Cotton Goes to Harlem (1970)

Movie Poster

Black Cinematography AAAD330 course; Film Review

In the film Cotton Goes to Harlem Ossie Davis professionally delivered for a diverse crowd a new detective ‘race’ film drama.

Black exploitation films were still among the popular trend during the  early seventies which gave emphasis to movies like Shaft and Sweetback.

Davis explored a detective genre that placed two dominant black actors as the leading protagonist characters. Gravedigger Jones and Coffin Ed Johnson were two black cops that defy authority and do business their way.

Cops with attitude and convincing arguments to steer their Captain off their defiant trail.

In social context 1960’s and early 1970’s thrust forward the black power movement that invoked deep African nationalism among African Americans. Black power stemmed from a long movement, the civil rights movement that could be dated back to Rosa Parks in the early 1920’s.

Cotton Goes to Harlem is a result of such a social movement fighting for social issues and concerns. Now in the 1970’s film can push forward with similar struggles in and outside of the film.

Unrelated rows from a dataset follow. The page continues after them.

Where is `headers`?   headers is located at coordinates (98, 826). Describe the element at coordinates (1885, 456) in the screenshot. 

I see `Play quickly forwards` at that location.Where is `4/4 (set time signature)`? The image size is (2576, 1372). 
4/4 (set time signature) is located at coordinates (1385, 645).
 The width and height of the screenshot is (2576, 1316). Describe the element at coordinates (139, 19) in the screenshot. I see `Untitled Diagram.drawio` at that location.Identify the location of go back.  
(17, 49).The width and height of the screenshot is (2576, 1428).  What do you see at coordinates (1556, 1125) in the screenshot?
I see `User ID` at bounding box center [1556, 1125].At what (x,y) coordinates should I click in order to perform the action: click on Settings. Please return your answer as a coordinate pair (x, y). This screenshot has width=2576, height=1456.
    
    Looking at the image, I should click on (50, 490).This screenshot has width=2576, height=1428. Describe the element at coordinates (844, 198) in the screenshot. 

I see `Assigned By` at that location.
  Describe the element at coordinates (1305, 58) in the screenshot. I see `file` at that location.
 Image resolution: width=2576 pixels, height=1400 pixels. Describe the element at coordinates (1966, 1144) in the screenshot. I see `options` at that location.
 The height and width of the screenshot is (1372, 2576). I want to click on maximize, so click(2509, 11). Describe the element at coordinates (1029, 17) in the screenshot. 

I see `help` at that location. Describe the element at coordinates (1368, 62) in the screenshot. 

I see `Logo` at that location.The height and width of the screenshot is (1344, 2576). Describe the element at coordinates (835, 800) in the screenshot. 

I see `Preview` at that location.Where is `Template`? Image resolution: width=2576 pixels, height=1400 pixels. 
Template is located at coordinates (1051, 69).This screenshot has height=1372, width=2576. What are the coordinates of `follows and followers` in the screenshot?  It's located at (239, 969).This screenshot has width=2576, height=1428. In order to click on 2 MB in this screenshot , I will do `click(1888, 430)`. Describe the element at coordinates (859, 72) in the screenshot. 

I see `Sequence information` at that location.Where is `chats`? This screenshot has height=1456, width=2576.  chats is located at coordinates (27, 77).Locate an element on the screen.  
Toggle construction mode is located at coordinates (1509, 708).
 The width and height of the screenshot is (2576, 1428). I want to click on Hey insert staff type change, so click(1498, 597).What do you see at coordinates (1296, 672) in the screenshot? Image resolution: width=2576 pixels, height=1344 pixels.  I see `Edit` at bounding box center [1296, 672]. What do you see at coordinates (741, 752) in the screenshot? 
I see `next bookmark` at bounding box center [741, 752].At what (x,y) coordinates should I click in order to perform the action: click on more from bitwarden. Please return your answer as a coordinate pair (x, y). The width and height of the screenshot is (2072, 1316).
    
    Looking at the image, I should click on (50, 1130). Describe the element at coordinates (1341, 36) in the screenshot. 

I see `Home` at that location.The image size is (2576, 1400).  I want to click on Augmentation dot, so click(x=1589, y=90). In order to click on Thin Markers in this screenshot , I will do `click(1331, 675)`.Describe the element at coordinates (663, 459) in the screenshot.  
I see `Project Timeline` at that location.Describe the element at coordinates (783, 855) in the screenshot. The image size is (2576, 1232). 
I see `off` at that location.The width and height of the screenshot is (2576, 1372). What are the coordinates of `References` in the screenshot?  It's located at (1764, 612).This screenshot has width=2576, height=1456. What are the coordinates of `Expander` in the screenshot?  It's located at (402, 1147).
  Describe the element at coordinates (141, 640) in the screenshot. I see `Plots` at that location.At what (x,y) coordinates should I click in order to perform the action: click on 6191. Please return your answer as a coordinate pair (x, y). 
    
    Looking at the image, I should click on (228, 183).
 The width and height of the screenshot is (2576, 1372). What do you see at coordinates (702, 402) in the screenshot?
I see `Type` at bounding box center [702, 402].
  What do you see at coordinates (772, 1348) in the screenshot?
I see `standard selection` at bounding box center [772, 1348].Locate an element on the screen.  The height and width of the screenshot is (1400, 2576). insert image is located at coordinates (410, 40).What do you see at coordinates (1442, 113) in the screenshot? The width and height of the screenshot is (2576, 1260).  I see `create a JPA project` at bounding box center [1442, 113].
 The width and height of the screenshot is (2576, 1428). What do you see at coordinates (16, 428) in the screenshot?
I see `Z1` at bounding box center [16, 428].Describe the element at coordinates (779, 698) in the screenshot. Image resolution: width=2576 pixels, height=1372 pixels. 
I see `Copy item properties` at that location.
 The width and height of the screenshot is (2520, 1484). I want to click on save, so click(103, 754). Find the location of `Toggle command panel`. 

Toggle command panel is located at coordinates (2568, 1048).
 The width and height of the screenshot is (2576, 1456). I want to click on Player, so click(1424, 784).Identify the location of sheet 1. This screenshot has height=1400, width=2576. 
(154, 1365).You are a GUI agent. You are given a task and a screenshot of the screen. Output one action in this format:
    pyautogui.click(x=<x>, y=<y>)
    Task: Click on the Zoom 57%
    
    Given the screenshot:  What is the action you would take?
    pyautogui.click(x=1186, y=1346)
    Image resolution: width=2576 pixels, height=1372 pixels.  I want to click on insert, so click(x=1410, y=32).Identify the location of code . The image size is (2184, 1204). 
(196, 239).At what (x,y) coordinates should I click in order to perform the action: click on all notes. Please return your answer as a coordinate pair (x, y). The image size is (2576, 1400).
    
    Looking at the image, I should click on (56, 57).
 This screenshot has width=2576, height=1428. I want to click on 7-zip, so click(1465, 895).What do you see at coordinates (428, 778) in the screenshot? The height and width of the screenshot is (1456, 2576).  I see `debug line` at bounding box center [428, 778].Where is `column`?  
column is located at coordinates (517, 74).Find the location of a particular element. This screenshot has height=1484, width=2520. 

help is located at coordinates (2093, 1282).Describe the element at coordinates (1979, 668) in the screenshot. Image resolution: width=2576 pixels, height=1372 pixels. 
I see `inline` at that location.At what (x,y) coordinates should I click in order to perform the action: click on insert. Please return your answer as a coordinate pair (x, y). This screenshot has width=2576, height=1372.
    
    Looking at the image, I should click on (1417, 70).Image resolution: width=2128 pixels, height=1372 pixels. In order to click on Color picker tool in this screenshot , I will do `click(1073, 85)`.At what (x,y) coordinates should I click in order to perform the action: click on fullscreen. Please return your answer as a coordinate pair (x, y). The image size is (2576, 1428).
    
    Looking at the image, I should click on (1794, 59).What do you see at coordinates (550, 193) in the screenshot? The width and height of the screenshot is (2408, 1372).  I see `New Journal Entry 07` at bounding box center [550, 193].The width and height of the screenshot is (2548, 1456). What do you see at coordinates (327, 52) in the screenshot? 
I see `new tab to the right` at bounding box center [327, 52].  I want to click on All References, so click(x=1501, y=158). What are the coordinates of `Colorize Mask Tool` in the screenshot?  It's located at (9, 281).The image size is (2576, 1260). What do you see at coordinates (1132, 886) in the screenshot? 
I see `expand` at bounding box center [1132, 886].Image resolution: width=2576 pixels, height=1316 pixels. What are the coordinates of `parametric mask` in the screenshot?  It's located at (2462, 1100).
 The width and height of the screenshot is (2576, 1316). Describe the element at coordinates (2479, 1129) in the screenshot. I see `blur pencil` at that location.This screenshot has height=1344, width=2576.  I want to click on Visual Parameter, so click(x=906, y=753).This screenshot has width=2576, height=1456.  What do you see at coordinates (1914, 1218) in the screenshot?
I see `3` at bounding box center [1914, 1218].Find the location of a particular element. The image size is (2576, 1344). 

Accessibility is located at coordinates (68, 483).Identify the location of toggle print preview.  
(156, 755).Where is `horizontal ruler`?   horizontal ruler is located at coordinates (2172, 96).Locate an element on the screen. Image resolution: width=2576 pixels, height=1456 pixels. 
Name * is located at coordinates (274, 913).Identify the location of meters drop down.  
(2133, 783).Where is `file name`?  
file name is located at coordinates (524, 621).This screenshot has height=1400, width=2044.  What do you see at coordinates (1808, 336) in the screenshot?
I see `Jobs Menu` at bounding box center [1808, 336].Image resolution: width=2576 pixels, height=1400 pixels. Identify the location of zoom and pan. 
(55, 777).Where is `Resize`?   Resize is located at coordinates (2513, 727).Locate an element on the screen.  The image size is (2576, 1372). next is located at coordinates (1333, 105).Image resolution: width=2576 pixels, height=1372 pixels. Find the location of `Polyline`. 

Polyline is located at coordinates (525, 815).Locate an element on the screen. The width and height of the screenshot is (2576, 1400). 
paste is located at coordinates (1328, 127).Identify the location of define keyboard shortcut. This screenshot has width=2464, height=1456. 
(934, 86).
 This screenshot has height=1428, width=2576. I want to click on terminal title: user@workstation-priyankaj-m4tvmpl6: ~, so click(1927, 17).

Positive representation of the ‘negro’ benefited African American advancement on a similar accord.

Language in the film stayed consistent to the times, so to speak.  Gravedigger and Coffin Ed often refered in  the film by ‘nigga’ or ‘negro’ by black and white characters.

Easily resounding from the captain’s Caucasian mouth in the privacy of a white male companion. Audiences never hear white’s slur alongside his two leading black detectives.

It worked because this film helped establish how ‘race’ is still as much a factor for two detectives and for movie goers alike.

Films do speak to the realities of the time more so in the historical context and not simply present period.

For instance race films were always heavily concentrated  on ‘race’ neither the embracing of it or the secrecy of its oppressors. One dominant group and one subordinate group joined together to create a picture of representations to promote common interest and appeasement of a people heavily oppressed.

Yes, by this time in the 1970’s the majority of Civil Rights law had passed in Congress and the reconstruction of the New Negro began.

Cotton Goes to Harlem is just an example of the transformation of African American might & ability continuing to blast to the forefront in America. Not only can African Americans receive equal rights and be freely protected under the US Constitution, they could be anything they aspired to be.

Davis does a great job conveying a message to that generation  of African Americans. When compared to today, what Gravedigger and Coffin Ed established in genre, President Barack Obama created in real history making. Establishing a higher feasible option for black Americans alike.

Race films trajectory sometimes complicates black intention dialogue however succeeds at creating black representations, different representations that could unite a community.  Identity can be established through both literary, scholarly, and through expressive, vivid cinematography.

Davis did a variety of film montags that included action gun fighting drama.  People physically engaged in combat, suspense, and romantic calibers at times.

Comedic relief was stern and repugnant with catchy one liners similar to, “you jive turkey” and “ya’ll den up and dune it.” Black slang throughout the 60’s and 70’s.

Overall Cotton Goes to Harlem more importantly asserted their presence within the North Harlem one of the fundamentally and economically first places to capitalize on black representation early on was not mistakenly chosen.

Looking further into the title Davis does another great job combining the south agricultural African American community with by the 70’s the popular, more jazzy urban life in New York.

Cotton in many ways possess layers of a history for African Americans that were used as laborers on the cotton plantations of the south.

This film again did a nice job of linking or finding a common ground for southern farmer blacks and the more urban, spirited black.

More identities than the decade before helping create dialogue both  in the black community and in a racially subjugated world.